======== QUOTED PASSAGE ========

George Soros—billionaire investor and philanthropist—has recently been the target of much ire both the United States, where he is a naturalized citizen, and in his birth-country of Hungary. National leaders, such as Hungary’s Prime Minister Viktor Orbán and U.S. President Donald Trump have both promoted anti-Semitic treatment of Soros by their supporters.
Soros was born in 1930 in Hungary, where his Jewish family narrowly escaped Nazi persecution by using fake papers to hide in plain sight as Christians. After World War II came to an end, Soros fled Hungary as a new threat arose: Hungary’s domination by the Soviet Union and the imposition of Soviet-style communism on the Hungarian nation.
Soros went on to become one of the most successful investors and hedge fund managers of the 20th century. Over the course of his life, Soros has donated over $32 billion to the Open Society Foundations (OSF), which he founded to advance the causes of civil society and democracy around the world. In Hungary, Soros founded the Central European University (CEU) and has supported numerous organizations to advance the rights of Roma, LGBTQ people, refugees and other marginalized peoples. (Full disclosure: Soros has also supported the People for the American Way Foundation.) Given his Jewish heritage, far-right forces both here and in Europe—which often traffic in anti-Semitic tropes and symbols—have used both innuendo and naked anti-Semitism to try to damage Soros’ work on behalf of democracy and marginalized minority groups.
Earlier this month, it was reported that cartoonist Ben Garrison, who drew a comic portraying Soros acting as a sinister puppeteer alongside members of the Rothschild family, was invited to the White House’s July 2019 social media summit. The trope of the “puppeteer” echoes well-known anti-Semitic conspiracy theories that allege a secret Jewish cabal is pulling strings to control international politics. Weeks of outrage leading up to the summit ultimately resulted in the cartoonist being disinvited from the summit.
In recent years, the far-right in both the U.S. and abroad has turned Soros into what some have described as a liberal bogeyman. In both the U.S. and Hungary, Jews are often portrayed as both insider and outsider. Soros is simultaneously portrayed by the far-right as a foreign investor, meddling somewhere where he doesn’t belong, and the local Jew, who is depicted as placing his loyalty to his people before his country.
One place where the intersection between these two perceived identities becomes more tangible is the allusion often made to Soros as a “billionaire globalist” or the leader of a “globalist movement.” The term "globalist" is used by anti-Semites as shorthand for the idea of a global Jewish conspiracy for power and control. This idea of a global conspiracy has its roots in the Middle Ages, where paranoia about wealthy Jews began to become more prevalent, and the continued thread of this harmful trope can be traced to the 20th century myth of Judeo-Bolshevism.
Another aspect of these conspiracies is the suggestion that Jews are conspiring to weaken the state where they reside in order to heighten their own influence. This, specifically, is a common assertion when it comes to Soros’s treatment in the U.S. and Hungary. Soros has been known to lobby for the humane treatment of refugees and asylum seekers, especially after Hungary's controversial treatment of asylum seekers in 2014. This has lead the Right to cast Soros as radically pro-immigration, with some asserting that he is trying to destabilize Europe and the U.S. by allowing dangerous migrants to enter.

======== PROVIDED MATERIAL ========

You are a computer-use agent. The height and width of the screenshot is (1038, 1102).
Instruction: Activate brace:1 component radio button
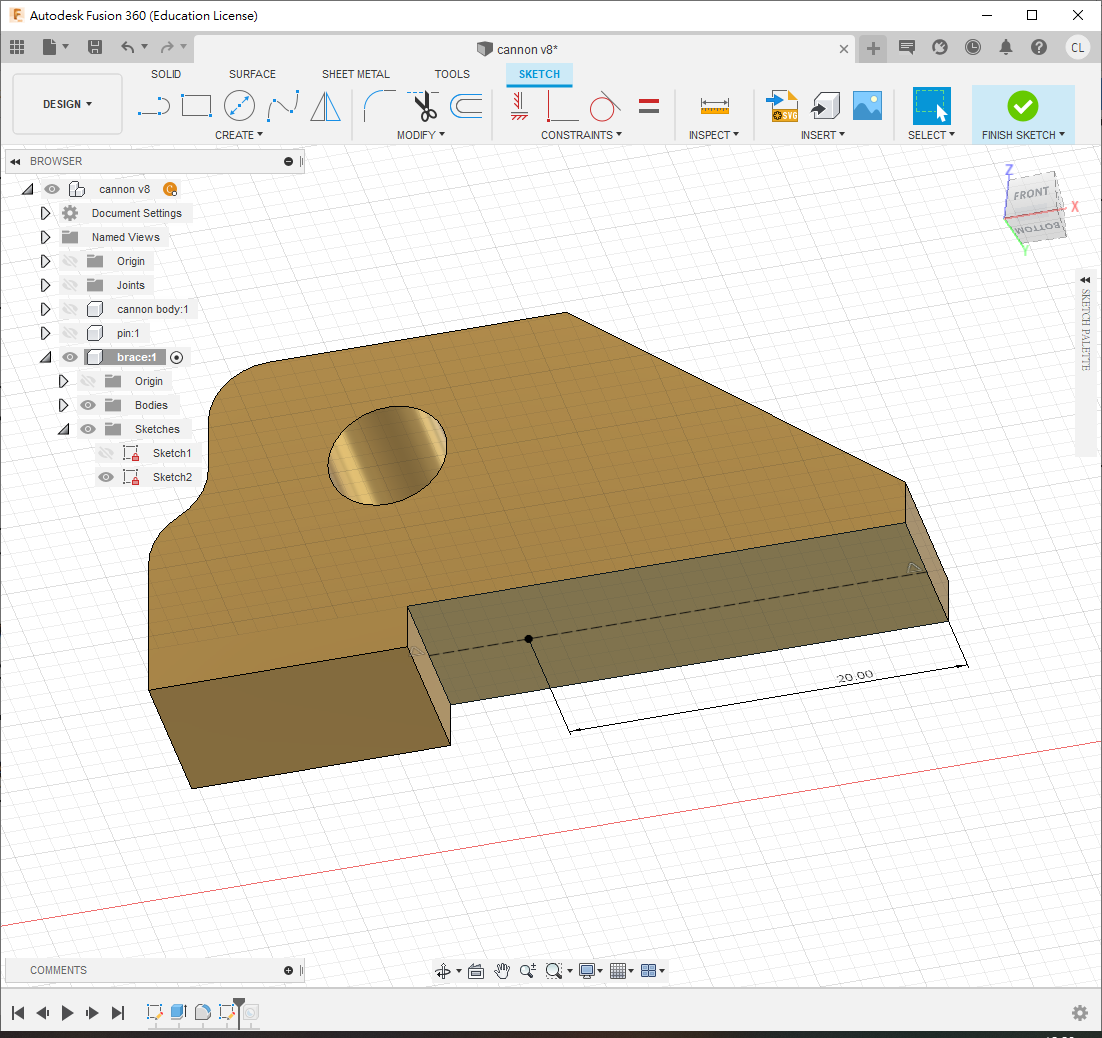[x=177, y=357]
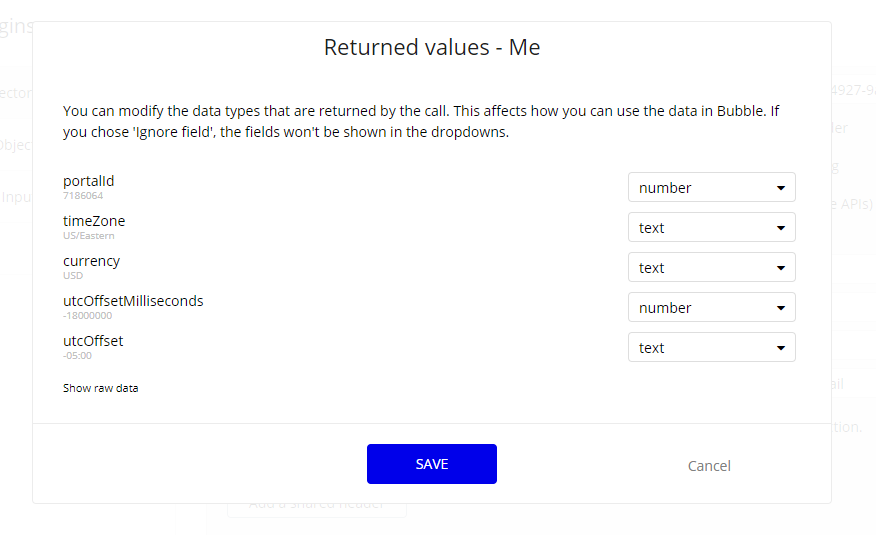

========

◆ OBJECTIVE 1 ◆
In the passage on George Soros, how much money has Soros donated to the Open Society Foundations?
◆ OBJECTIVE 2 ◆
Carry on writing the passage on George Soros, picking up after its final sentence.
The data has no connection to the passage on George Soros.

◆ FINAL ANSWER 1 ◆
Over $32 billion.

◆ FINAL ANSWER 2 ◆
In 2018, Donald Trump and others accused Soros of being the “mastermind” behind the migrant "caravan" that trekked from Central America to the U.S. Southern border in 2018. This narrative of Soros as a global mastermind and promoter of non-white immigration “replacing” white Europeans or Americans was cited by the suspected shooter in the 2018 attack on the Tree of Life synagogue in Pittsburgh. The gunman had posted shortly before the massacre about his fears of “white genocide" by these migrant “invaders.”
During the migrant caravan controversy in the U.S., many right-wing commentators suggested that the migrants were being paid by Soros to come to the U.S., echoing similar accusations by right-wing politicians and media in both the U.S. and Hungary that Soros pays protesters to create chaos. By portraying protesters as “Soros agents,” right-wing leaders hope to undermine the legitimacy of protests.
The term “Soros agent” has been used to describe a plethora of people, including Hungary’s first black parliament member, Olivio Kocsis-Cake; the former chancellor of Austria, Sebastian Kurz; and Hillary Clinton’s campaign manager, John Podesta. In 2018, the government of Hungary published a list of over 200 “Soros mercenaries,” which included human rights advocates, journalists, teachers and professors. By portraying these people as members of a foreign conspiracy to control local politics, right-wing political leaders seek not only to dismiss their critics but also to intimidate those who are working for change.
These anti-Semitic critiques of Soros are not limited to Hungary and the U.S.; Austria’s vice chancellor Heinz-Christian Strache of the far-Right FPÖ party described the Soros-funded Central European University as a “Wanderuniversität” or “Wandering University.” The “wandering Jew” is an image that has its origins in the medieval era and was co-opted by the Nazis in the mid-20th century to promote violence and hatred against the Jewish people.
The Hungarian government adopted a so-called “Stop Soros” Law in June 2018, which made it illegal for civil society organizations to “facilitate illegal immigration,” which includes such actions as helping migrants apply for asylum or providing assistance to undocumented foreigners.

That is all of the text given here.